Doubly damned: Scientists say Indians' genes may accelerate the course of AIDS. Credit: Dibyangshu Sarkar/AFP/Getty Images

The genetic makeup of Indians favors a fast and easy spread of AIDS, Indian scientists have cautioned their government. The presence of certain genetic variants also suggests that an AIDS vaccine developed elsewhere may not be effective in India, they say.

The researchers examined genes for components of the immune system—including the major histocompatibility complex (MHC), chemokines and cytokines—in HIV-positive and control groups in India. The results suggest that Indians are more likely to carry genetic variants that favor faster progression to AIDS, says lead researcher Narinder Mehra, an immunologist at the All India Institute of Medical Sciences (AIIMS) in New Delhi.

A variant of the chemokine coreceptor CCR5, known to protect against HIV infection and found in less than 15% of white people, is absent among Indians, Mehra adds.

Mehra and his colleagues' results are based on their study of 400 Indians. Another study by Akhil Banerjea at India's National Institute of Immunology found one person with the protective CCR5 variant in a group of 145. Further analysis of the CCR5 promoter by the AIIMS researchers suggests that a haplotype associated with fast progression to AIDS is frequent in the Indian gene pool and those linked with slow progression are less common.

The results could have grave implications for India. According to Richard Feachem, director of the Geneva-based Global Fund to Fight AIDS, Tuberculosis and Malaria, India has surpassed South Africa as the nation with the most cases of HIV/AIDS.

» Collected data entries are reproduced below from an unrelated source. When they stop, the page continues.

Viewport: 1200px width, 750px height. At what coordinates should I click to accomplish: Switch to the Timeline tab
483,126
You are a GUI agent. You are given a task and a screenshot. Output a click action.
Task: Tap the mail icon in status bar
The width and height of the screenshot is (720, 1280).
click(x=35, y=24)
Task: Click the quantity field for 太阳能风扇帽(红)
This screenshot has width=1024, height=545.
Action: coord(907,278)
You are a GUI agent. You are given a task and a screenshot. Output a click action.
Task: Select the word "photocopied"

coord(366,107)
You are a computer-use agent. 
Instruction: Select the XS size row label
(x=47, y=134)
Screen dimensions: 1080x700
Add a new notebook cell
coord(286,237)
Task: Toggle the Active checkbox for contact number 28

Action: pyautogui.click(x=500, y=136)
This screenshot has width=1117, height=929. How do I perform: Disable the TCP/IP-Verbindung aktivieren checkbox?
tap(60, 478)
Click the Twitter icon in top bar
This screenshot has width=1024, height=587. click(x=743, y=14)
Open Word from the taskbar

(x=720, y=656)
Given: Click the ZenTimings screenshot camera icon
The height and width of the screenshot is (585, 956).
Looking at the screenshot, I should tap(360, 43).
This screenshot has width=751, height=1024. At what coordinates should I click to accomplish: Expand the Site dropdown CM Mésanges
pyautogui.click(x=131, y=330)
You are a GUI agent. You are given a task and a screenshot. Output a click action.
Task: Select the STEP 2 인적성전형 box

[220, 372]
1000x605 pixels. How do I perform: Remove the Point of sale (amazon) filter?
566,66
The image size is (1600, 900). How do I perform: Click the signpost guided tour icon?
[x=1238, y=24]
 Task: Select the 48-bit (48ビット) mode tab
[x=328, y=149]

Mehra's team has also noted several new genetic variants in the immune system among Indians. The presence of different alleles might mean that Indians present a different side of HIV to the immune system, says Mehra, and render an AIDS vaccine made for the Western world ineffective.

The Indian health ministry, together with the International AIDS Vaccine Initiative, is planning to test an AIDS vaccine in India. The ministry has declined to comment on the AIIMS researchers' findings.

Mehra's argument is true for a vaccine based on small proteins, notes Bruce Walker, professor of medicine at Harvard Medical School. “But if one is making a vector that expresses a larger protein such as gag, this is much less an issue,” Walker says. Still, it is important to know what the immune response is targeting in the clade C virus prevalent in India and in the context of local alleles, he says. “Lots to learn, but I don't think we have reason to say that the current vaccines will not be useful in India.”

Some researchers note that many factors—such as age, other infections and socioeconomic factors—can affect disease progression. But Simon Mallal, who runs the Centre for Clinical Immunology and Biomedical Statistics at the Royal Perth Hospital in Australia, says an individual's genetics play a significant role in HIV disease susceptibility and progression. “Understanding the genetics will undoubtedly help us develop effective vaccines,” he says.